WHAT TO WORK ON –
Retype only the stretch of lines that starts with the line containing "Grab the message textarea resize grip" and ends with the last line of the records, both included, exactly.

EXERCISE MATERIALS –
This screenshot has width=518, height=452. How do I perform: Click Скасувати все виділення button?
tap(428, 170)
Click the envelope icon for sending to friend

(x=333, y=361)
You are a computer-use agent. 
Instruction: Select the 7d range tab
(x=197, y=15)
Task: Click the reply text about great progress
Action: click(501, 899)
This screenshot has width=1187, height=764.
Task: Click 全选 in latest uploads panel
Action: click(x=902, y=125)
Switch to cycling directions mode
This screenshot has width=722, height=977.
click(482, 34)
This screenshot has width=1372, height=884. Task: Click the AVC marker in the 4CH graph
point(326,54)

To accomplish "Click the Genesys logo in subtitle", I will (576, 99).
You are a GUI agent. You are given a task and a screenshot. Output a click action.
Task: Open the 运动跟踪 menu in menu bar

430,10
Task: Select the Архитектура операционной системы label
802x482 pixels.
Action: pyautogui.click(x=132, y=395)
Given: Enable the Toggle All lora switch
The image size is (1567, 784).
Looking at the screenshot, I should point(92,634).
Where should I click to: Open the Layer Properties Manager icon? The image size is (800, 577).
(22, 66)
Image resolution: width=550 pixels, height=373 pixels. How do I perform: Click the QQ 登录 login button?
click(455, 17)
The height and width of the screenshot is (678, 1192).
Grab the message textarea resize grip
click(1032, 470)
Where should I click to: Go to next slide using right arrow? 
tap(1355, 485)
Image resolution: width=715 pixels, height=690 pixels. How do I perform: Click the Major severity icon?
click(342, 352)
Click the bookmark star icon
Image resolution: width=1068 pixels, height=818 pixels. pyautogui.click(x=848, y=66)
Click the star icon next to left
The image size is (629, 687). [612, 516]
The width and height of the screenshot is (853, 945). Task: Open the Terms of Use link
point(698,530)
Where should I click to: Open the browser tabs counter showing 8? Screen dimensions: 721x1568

PROBLEM SOLUTION –
Grab the message textarea resize grip
click(1032, 470)
Where should I click to: Go to next slide using right arrow? 
tap(1355, 485)
Image resolution: width=715 pixels, height=690 pixels. How do I perform: Click the Major severity icon?
click(342, 352)
Click the bookmark star icon
Image resolution: width=1068 pixels, height=818 pixels. pyautogui.click(x=848, y=66)
Click the star icon next to left
The image size is (629, 687). [612, 516]
The width and height of the screenshot is (853, 945). Task: Open the Terms of Use link
point(698,530)
Where should I click to: Open the browser tabs counter showing 8? Screen dimensions: 721x1568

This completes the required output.